ただ、茜雨の動きはこちらの予想から大きく外れていた。

こちらの軍勢を狙ってくるかと思ったら、よりフランに対して矢を集中させ始めたのだ。次々と放たれる矢が、間断なくフランに襲い掛かってくる。

フランがレイドス軍の邪魔をしないようにするためか?

眼下では、こちらの兵士とレイドスの兵士がぶつかり合う。

だが、それでもこちらにはまだ切れる手札があった。クランゼルの部隊の先頭には、赤騎士すら薙ぎ払う強者が立っていたのである。

「ドーレ、強い」

『あれが、死の舞姫の異名の由来か』

ジャンの護衛役であったドーレが、出撃していたのだ。その異名の通り、クラシックバレエのダンサーのように優雅に跳び、舞う。

しかし、放たれるのは、優雅さとは対極の凶悪な体術だ。特に蹴りが凄まじい。

ドーレの繰り出す蹴りは、俺たちから見ても異常な威力だった。

全身のバネと、踏み込みの力、さらには舞による回転力。それらを最大限に乗せたその一撃は、盾を砕き、鎧を貫通し、時には首をサッカーボールのように弾き飛ばしてしまう。

しかも、踊りながら放つ蹴りはタイミングが読みづらく、回避しづらい。

相手は、赤騎士なんだぞ? 敵国最強の戦闘集団相手に、無双状態であった。

いや、そう見えていたが、敵もただやられているわけではなかった。20人ほどの赤騎士が倒れた辺りで、ドーレの動きが急に精彩を欠き始めたのである。

さらに20人ほどが命を失った頃、ドーレが口から血を吐いた。先程までの華麗な動きは鳴りを潜め、立っているだけでも辛そうだ。

ドーレが口の端から血を流しているのが見える。血死の霧? でも、どこに……?

『もしかして、赤騎士の血に赤い霧が混ぜ込んであるのか?』

赤騎士たちが死ねば死ぬほど、その周囲に血死の赤い霧がばら撒かれるってことなんだろう。しかも、ドーレは素手である。

彼女にとって、相性が最悪の相手であった。

鈍った動きでは赤騎士たちを相手にするのは厳しいらしい。遂に、一撃を貰ってしまう。ただ、直撃ではなかった。

腕を浅く切り裂かれた程度だ。

しかし、それによってさらに、ドーレの吐血の量が増えていた。目も赤く染まり、涙の様に血が溢れ出す。

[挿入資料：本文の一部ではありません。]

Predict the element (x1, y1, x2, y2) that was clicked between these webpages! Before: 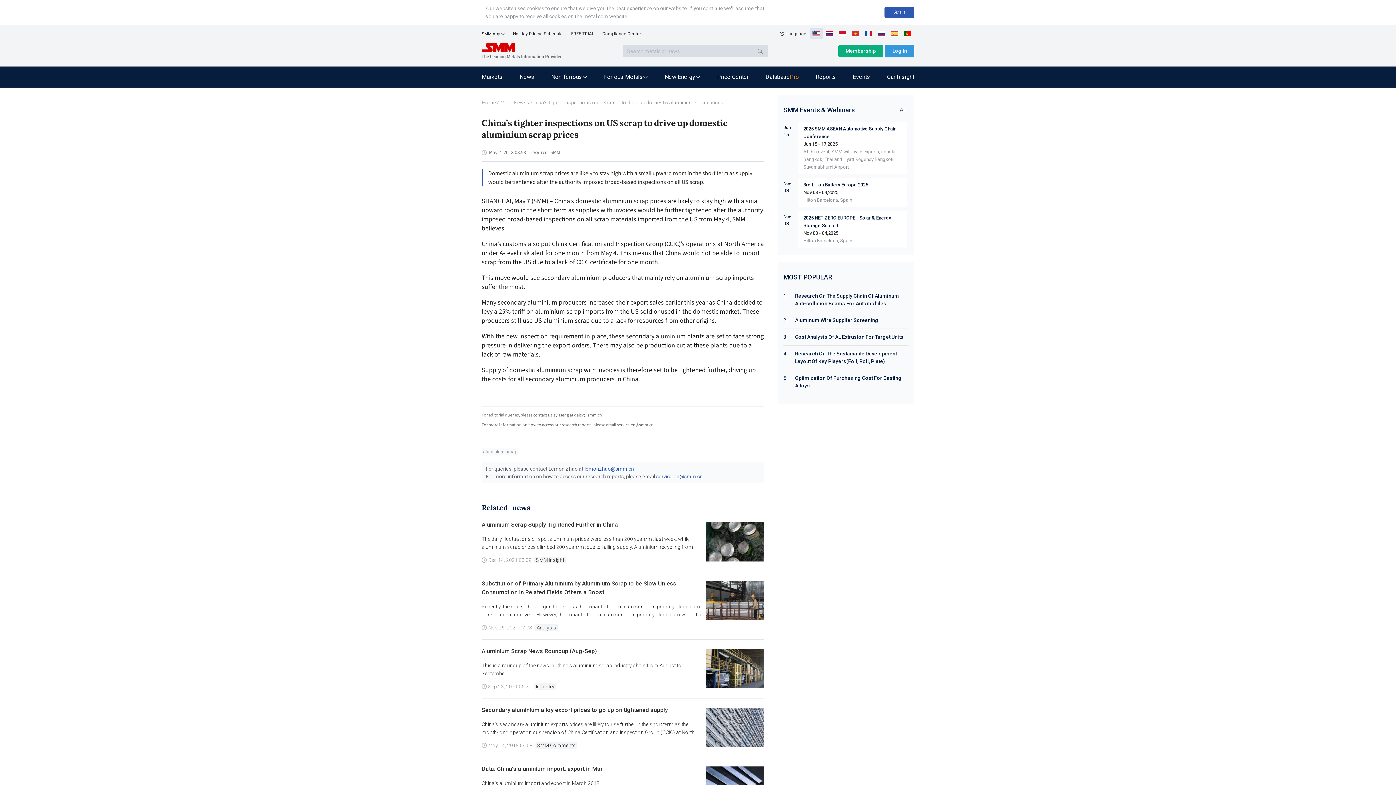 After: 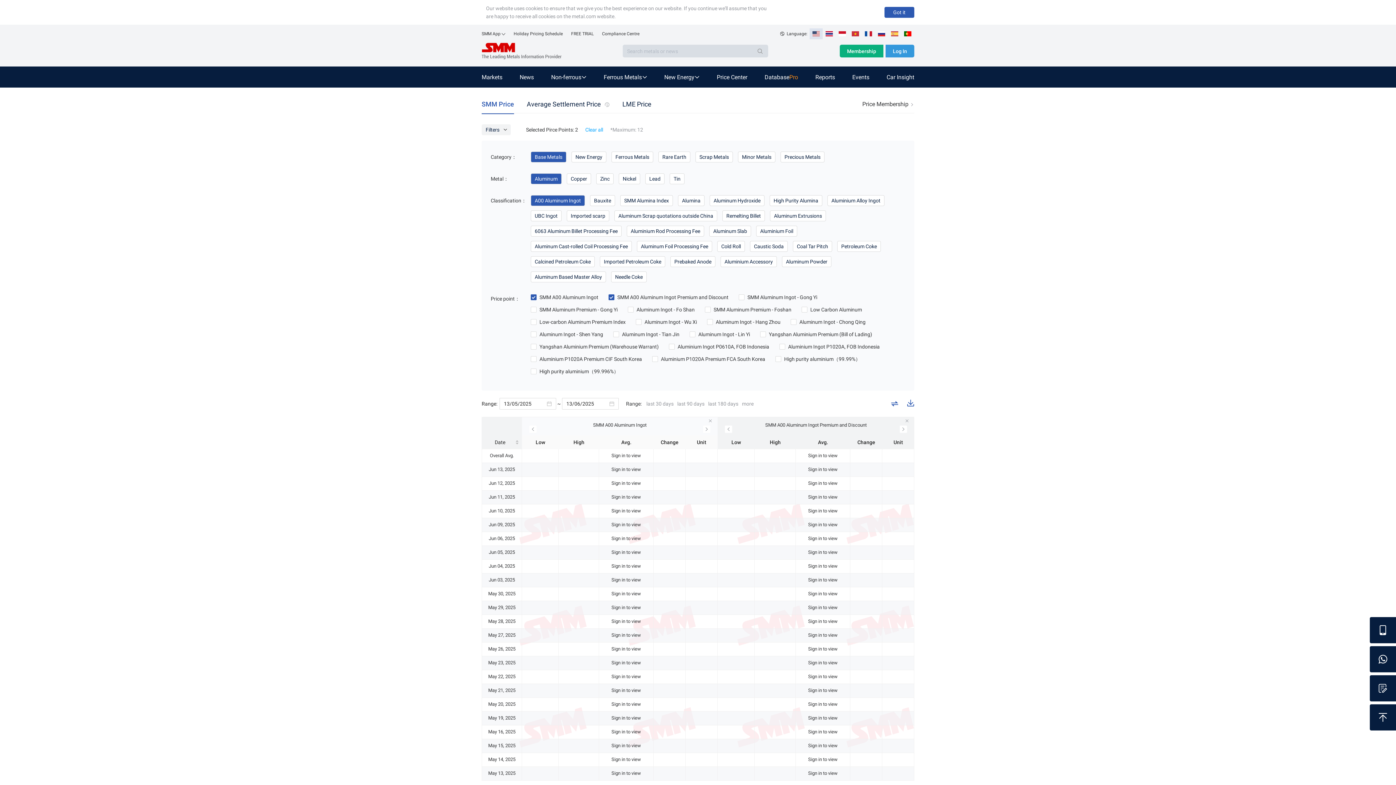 Action: bbox: (709, 72, 756, 81) label: Price Center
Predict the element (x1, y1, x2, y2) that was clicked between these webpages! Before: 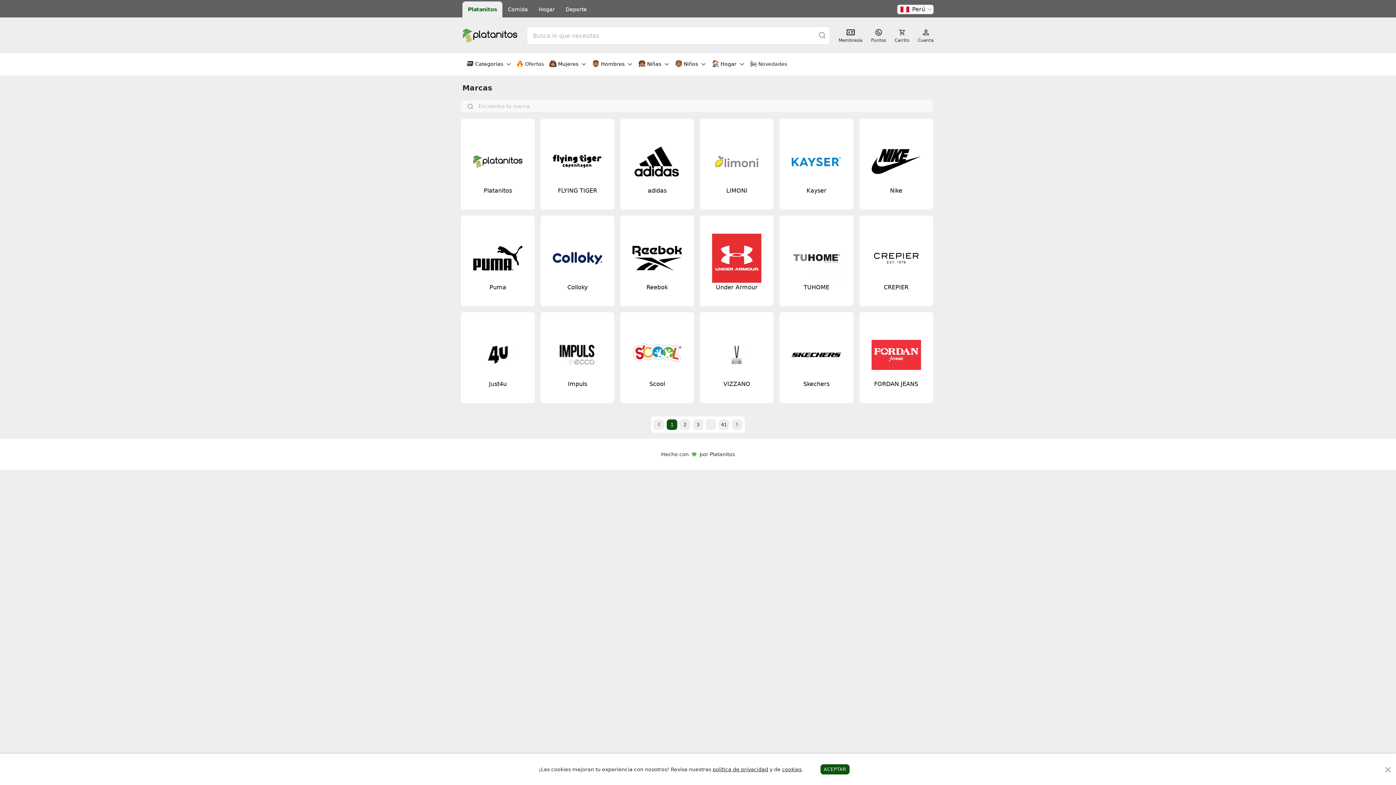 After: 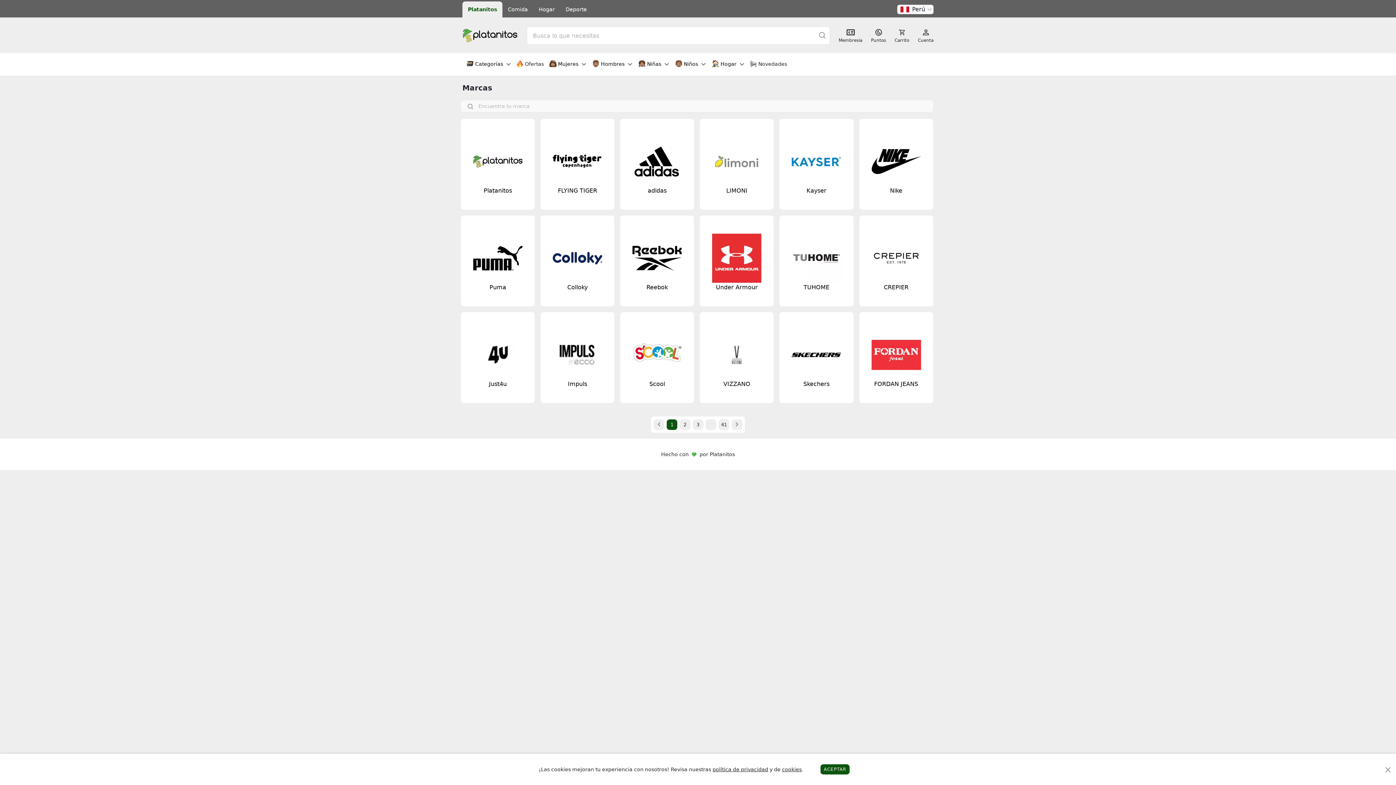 Action: bbox: (666, 419, 677, 430) label: 1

赤騎士たちの武器には、赤い霧がベットリと付着していた。あれもまた、相手を傷つけるだけで血死を直接体内に送り込める、血死騎士団の戦法なのだろう。

『ドーレに回復呪文を飛ばす。しばらく矢を頼む』

「わかった!」

ドーレまではかなり遠いが、魔術が届かないほどではない。俺は、飾り紐を鋼糸化してドーレに向かって伸ばす。少しでも近くから術を使うためだ。

そして、少し強めに魔力を込めてマキシマムヒールを使用した。一瞬、顔色がよくなって血が止まったようだが、すぐに体調が悪化してしまうのが分かる。

毒ではない何かが体内に入り込んで攻撃をしているということなら、ダメージを回復させたとしてもすぐに傷つけられてしまうのだ。

『だったら、これでどうだ!』

体内から赤い霧を追い出せないかと考え、浄化魔術を使用する。すると、ドーレのどす黒い肌の色が、多少マシになったように見える。

これは、効果があるのか?

俺たちは相談して、聖浄魔術にポイントを割り振って、強力な魔術を使用した。

『トータル・ピュリフィケイション!』

聖浄魔術のレベル5で覚えた、最高位の浄化魔術だ。単体しか対象にならないが、ほとんどの異常を治し、正常な状態に戻す効果がある。

その結果、ドーレの魔力が一気に変化していた。体内に混ざり込んでいた謎の魔力がほとんど消え去り、出会った時に近い状態だ。

完全ではないし、また蓄積すれば同じことになるだろう。ただ、小まめにこの呪文を使っていれば、いきなり死ぬことはないはずだ。

『よし! 赤い霧は、浄化でどうにかなるぞ!』

赤騎士に対する切り札を得てしまったかもしれん。フランにとっても、朗報だな!